Written problem: In the forum thread on multi-head attention below, what does the reply say is used for Q, K and V in self-attention?

Source:
====================

W4 A1 | Is there a typo in Multi-head attention slides?

Hardik_Modi2 · June 7, 2022, 7:07am

The notation I am going to use is as follows:

In context of self-attention (first image below):
- Superscript in angular brackets means the 'i^th word in the input sequence. for e.g. in q^, k^, v^ and A^ the superscript ‘i’ represents the ‘i^th’ word of the input sequence X:{x₁,x₂,x₃…x_{T_X}}
- In self-attention video, q^ = W^Q . x^. Similarly. k and v were defined as W^K.x^ and W^V.x^, simultaneously.
 K and W^V are same for all x^.
- Can someone confirm?

Now, moving on to multi-head attention, I am going to use subscript, ‘h’ for each head. Translating it to q, k, v, if we have 64 heads, the Q matrix would have {q₁,q₂,q₃,…,q_h,…,q₆₄} queries. Similarly K = {k₁,k₂,k₃,…,k_h,…,k₆₄} and V = {v₁,v₂,v₃,…,v_h,…,v₆₄}

I understand that for each question q_h we have a weight matrix W^Q_h. i.e, for q₁ we have W^Q₁ and so on.

But on the slide below, it I am unable to understand W^Q₁.q^<1>. (highlighted in blue circles below)

Does it mean we take the q^<1> and already computed using W^Q. x^ in self-attention step and then multiply it with a new matrix W^Q₁.? or it is a typo mistake. Like, in the blue circles above, instead of
q^<1> shouldn’t it be x^<1>

Later, when Andrew says till this step it is your normal self attention that you saw previously, adds more to the confusion, as the equations in blue boxes doesn’t line up with equations highlighted with teal above.

anon57530071 · June 9, 2022, 7:38am

OK, I suppose you already catch some key points. Let’s start in a reverse order.
As notations are slight complex, I tried to write down a whole picture of Transformer Encorder with using the same parameter name as what we learn in Jupyter notebook. (Note that I used the definition of the original paper for Q/K/V and weights for those, the order of Q and W is different from Andrew’s chart. But, it a matter of transpose. Do not worry about that portion.

You see multi-head attention function in the center of this figure. As it may be slightly small, I will paste another image which focuses on the multi-head attention only later.

In multi-header attention layer there are 3 steps as below.

Linear operation (dot product of inputs and weights), and dispatch queries, keys and values to appropriate "head"s.
(In each head) scaled dot product attention to calculate attention scores (with Softmax). This is a parallel operation to distribute tasks to multiple heads to work separately. (A big difference from RNN.)
Concatenate outputs from all heads, and calculate the “dot product” of this concatenated output and W_0 which is another weight for concatenated output.

Then, going through a fully connected layer, we get updated X in here. Then, this goes into the encoder layer (multi-head attention layer) again.
The key point is, for “self-attention”, X is used for Q, K and V. Yes, inputs are same. In this sense, q^{<1>} is same as the first word vector (+positional encoding) in X.

Then, we separate Q\cdot W^Q into small queries. (same to keys and values.)

So, weights for W_1^Q, W_2^Q, .. are not applied to q^{<1>}, q^{<>2}, .. yet. That is an operation inside “multi-head attention”.
In this sense, Andew’s chart for multi-head attention is correct. (of course, assuming that my chart is correct… )

====================

Raw records:

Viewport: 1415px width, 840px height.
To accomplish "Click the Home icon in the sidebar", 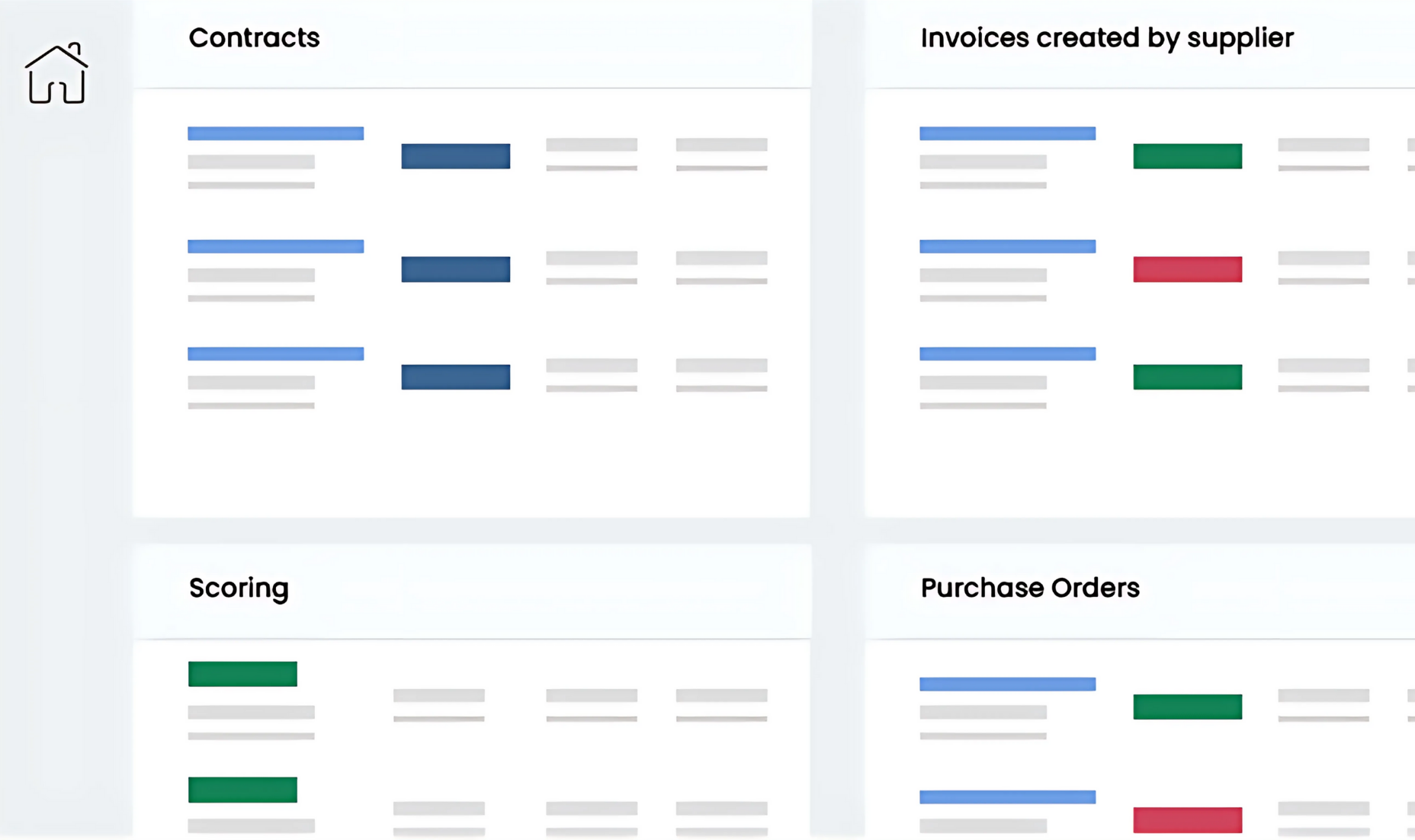I will 56,75.
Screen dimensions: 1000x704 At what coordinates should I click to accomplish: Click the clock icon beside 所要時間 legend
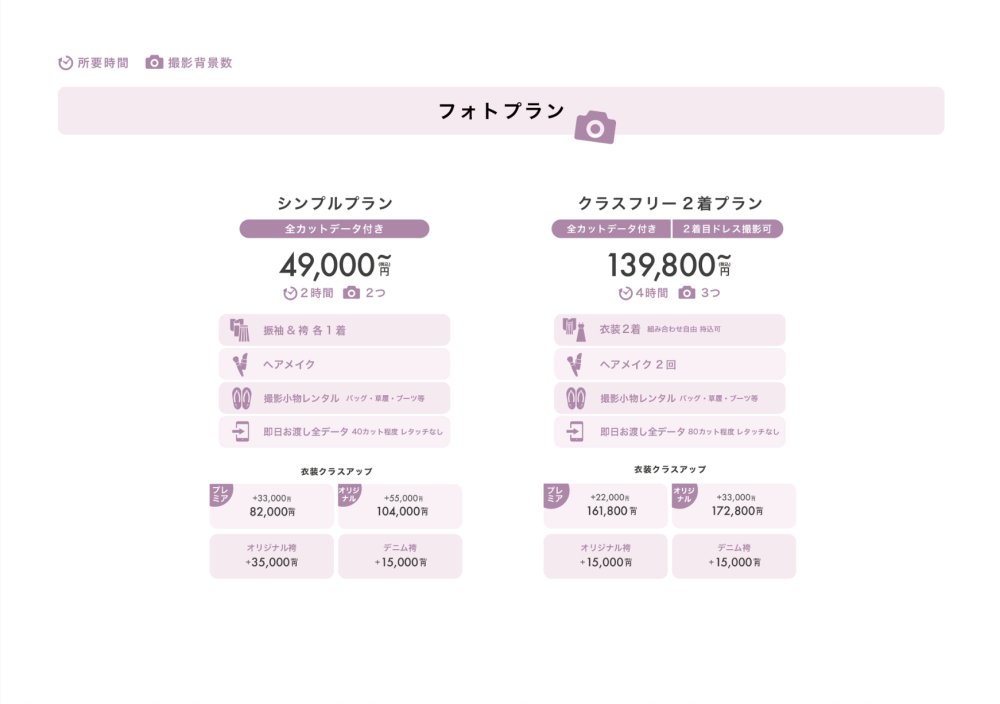click(66, 63)
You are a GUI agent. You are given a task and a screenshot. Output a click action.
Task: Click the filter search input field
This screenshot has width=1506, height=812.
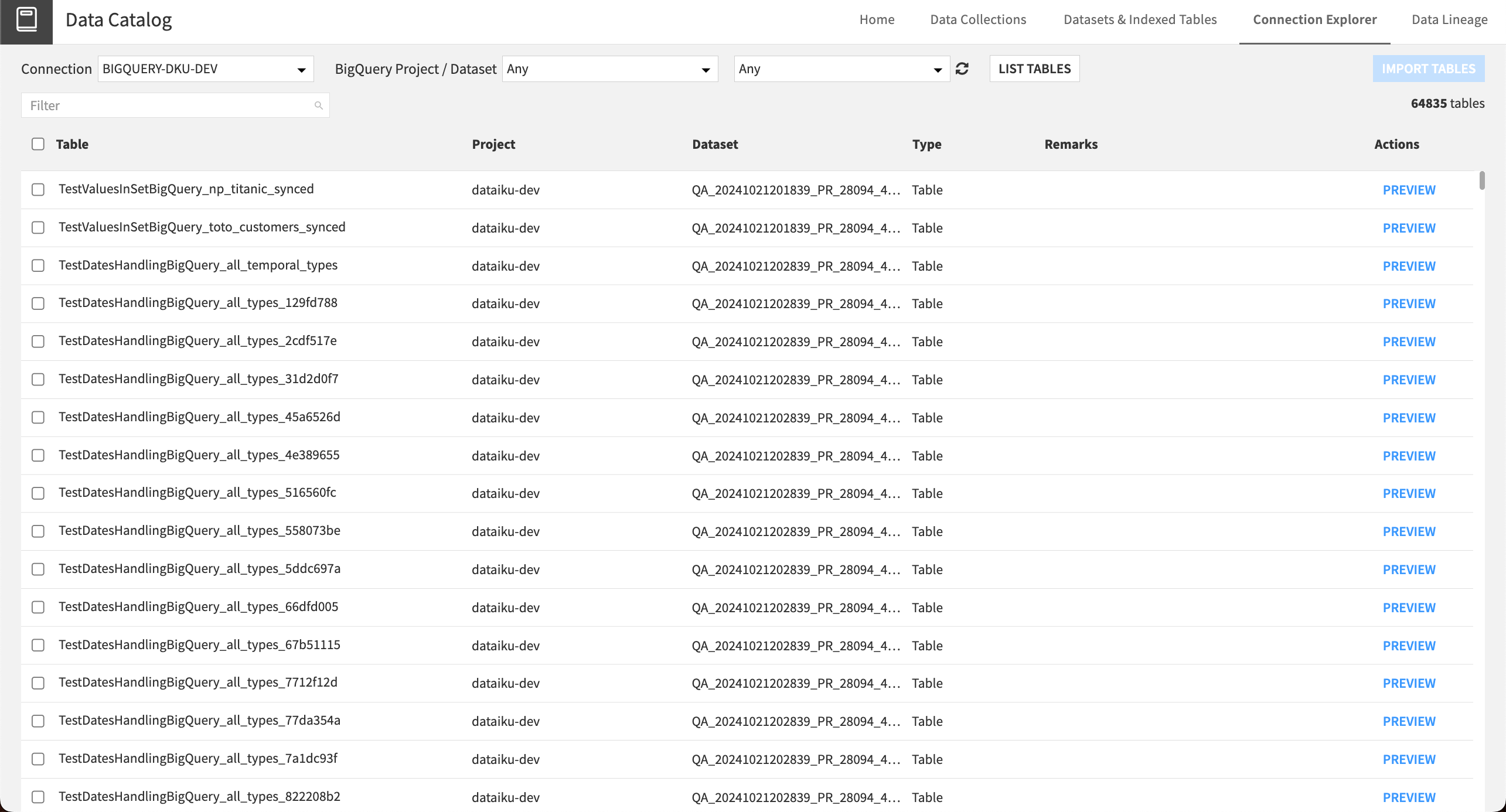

====================

Answer to the problem: X is used for Q, K and V, so the inputs are the same.